The West Papuan pro-independence leader and political scientist John Otto Ondawame has died after suffering a heart attack in the Vanuatu capital.
Dr Ondawame, who is from the Amungme tribe in Mimika regency where the massive Freeport gold mine is located in Indonesia's Papua province, was the vice-chairman of the West Papua National Coalition for Liberation.
He was centrally involved with the Coalition as it advanced a still active West Papuan bid to join the Melanesian Spearhead Group.
The Secretary-General of the Coalition, Rex Rumakiek told Johnny Blades the West Papuan cause has lost an important leader.
REX RUMAKIEK: Well, being an educated fellow and he also came from the place where, as the landowner with the biggest mine, the copper and gold mine of Freeport, he became sort of symbolic because despite (his people) being rich in mineral resources in this country, he was one of the poorest of all the campaigners. He was an ex-freedom fighter in the bush, as so many of us did, but especially him because he was arrested. He never planned to leave the country but he was arrested in Papua New Guinea and put in jail.

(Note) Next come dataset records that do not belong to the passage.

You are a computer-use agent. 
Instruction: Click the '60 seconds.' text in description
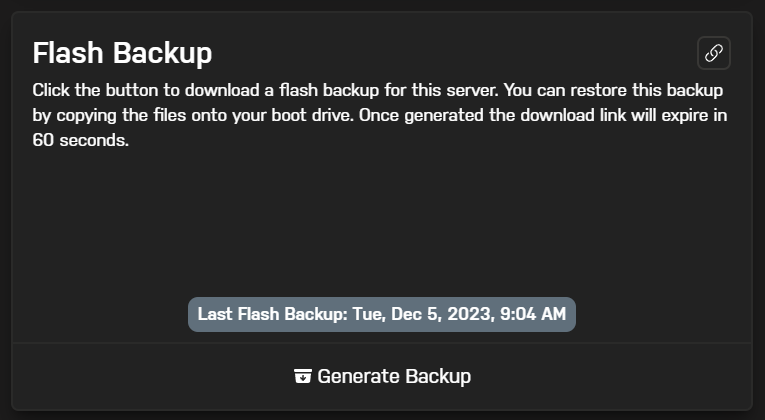81,140
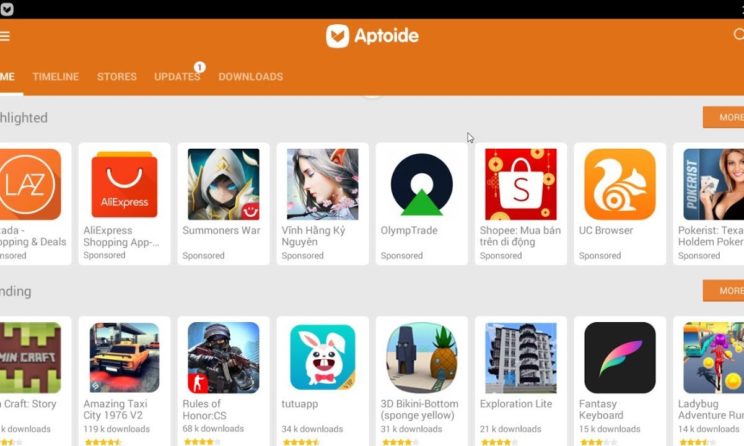This screenshot has width=744, height=446.
Task: Switch to the Stores tab
Action: pos(117,76)
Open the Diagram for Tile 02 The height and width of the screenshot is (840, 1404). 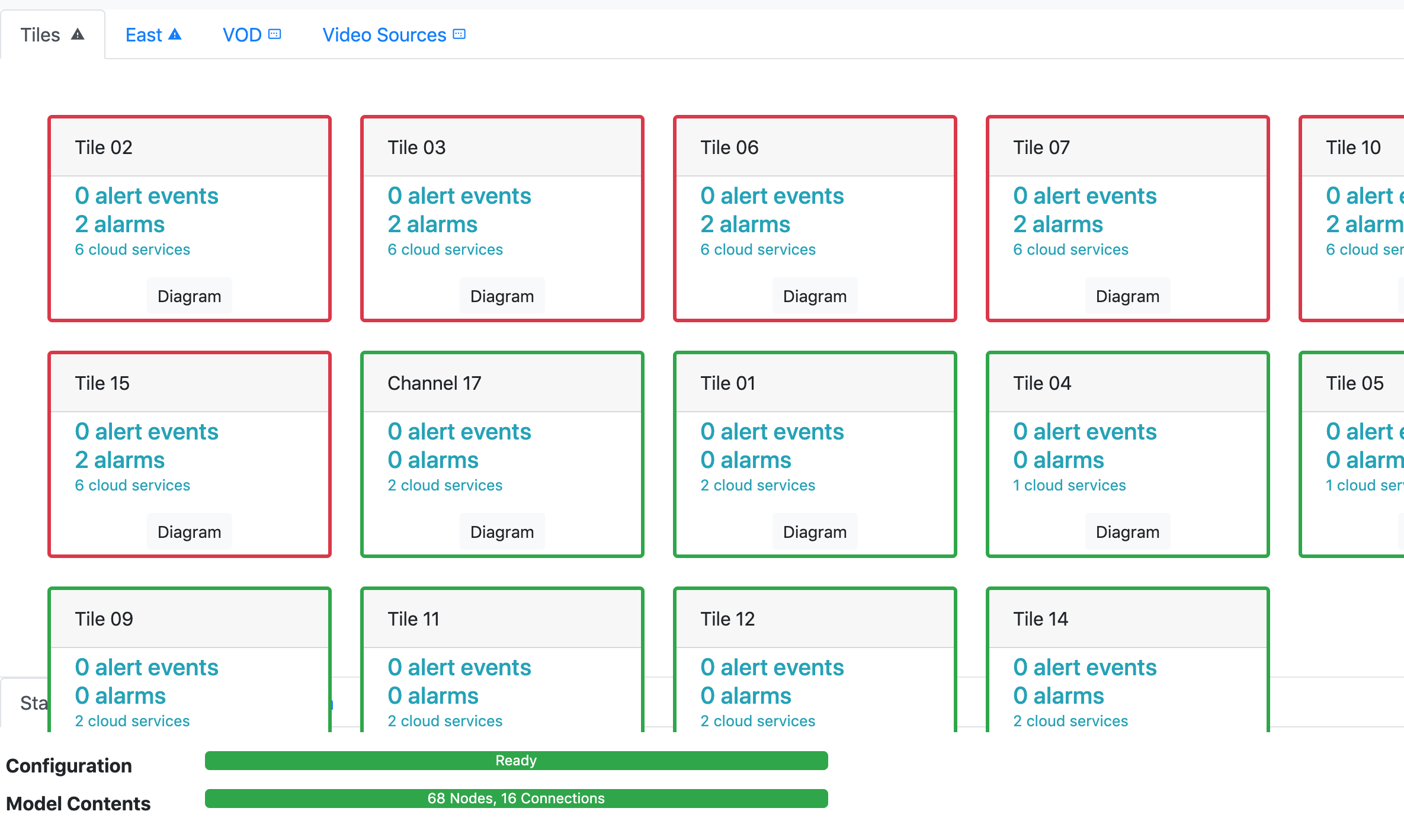point(189,296)
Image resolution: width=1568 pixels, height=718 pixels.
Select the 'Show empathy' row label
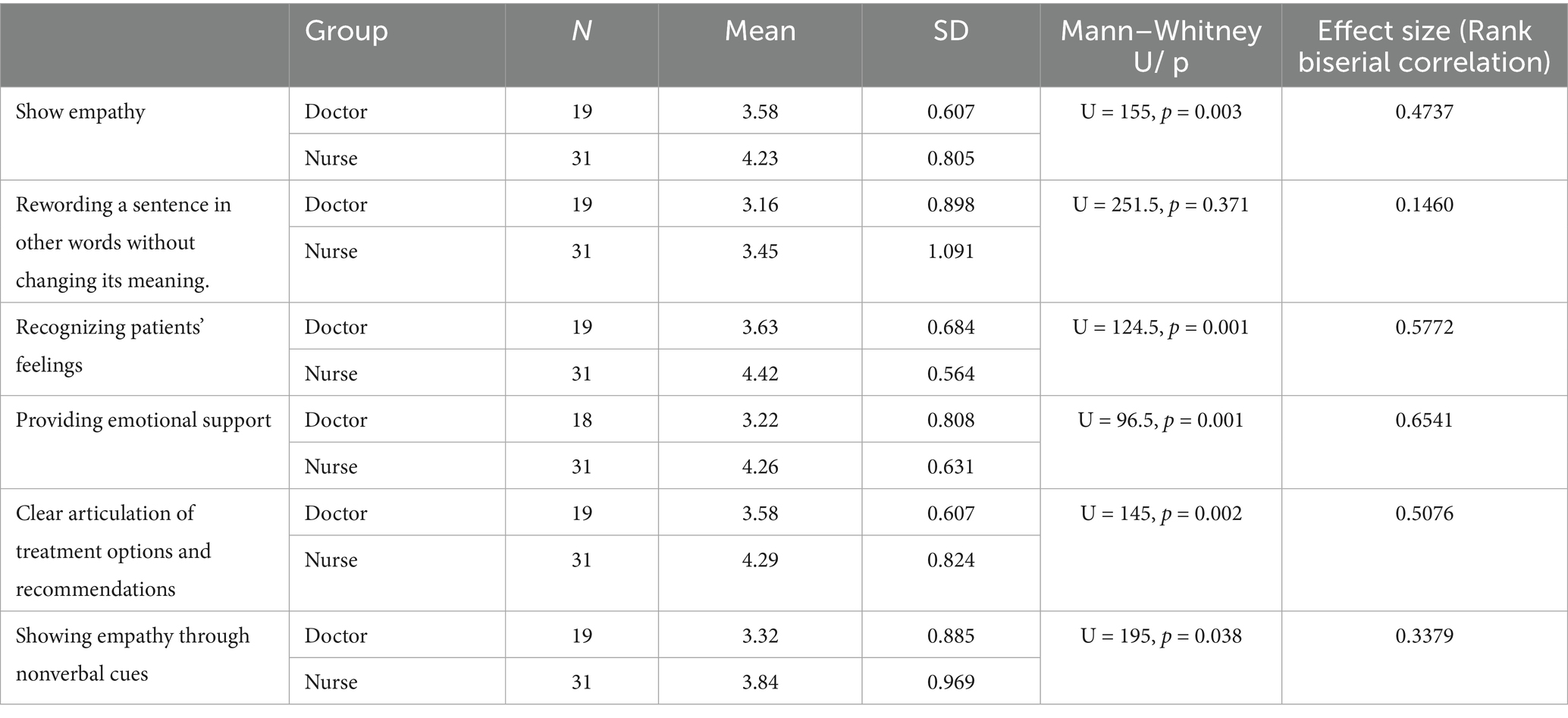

JOHNNY BLADES: He seemed to have a never-ending energy for the cause. He was always hopeful of the dream of independence for West Papuans, wasn't he?
RR: Yes, yes, he is. He was humiliated in many places for example, when he accompanied the Vanuatu delegation to a MSG meeting in Goroka in Papua New Guinea. Somare asked him, took the case up with the Vanuatu government, that they had to ask him to leave, put him in house arrest. We've been together for a long time, lobbying the South Pacific Forum, we've been to a number of them and even overseas, we attended a lot of conferences where we'd talk about West Papua. Him and I were in the 1993 World Human Rights conference in Vienna, putting our case together with the Pacific Islands Resource Centre.

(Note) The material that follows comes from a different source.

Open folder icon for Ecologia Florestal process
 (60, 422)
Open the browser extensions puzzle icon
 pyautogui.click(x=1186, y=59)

JB: And you will continue his work, I'm sure, you and the coalition: there's still this MSG membership bid which is very much alive, isn't it?
RR: Yeah. Applying for membership was actually a deliberate effort to test the MSG's flexibility since they accepted Indonesia as an observer. It's outside of the principles of the organisation so we also applied to test whether under that flexibility we can also be accepted, even though we know it's very hard to get in as a member. The main thing is that we're on the agenda now so it's a reference now for the future, they will always be talking about West Papua, and people will always take it back to the decision they make about West Papua to solve the issue.
JB: And that is one of Dr John's achievements, isn't it, to have helped bring this issue to a new level.
RR: Yes indeed, he was the figurehead of the organisation, even though all the decisions are collective. But he was acting as chairman (even though he was officially vice-chairman). The wisdom of electing him as a vice-chairman was because the chairman is in the bush and could not perform his duties, so that's why we elected (Ondawame) as vice-chairman to act on his behalf, and he's been acting very effectively.
John Otto Ondawame was in his late 50s and is survived by his wife and son.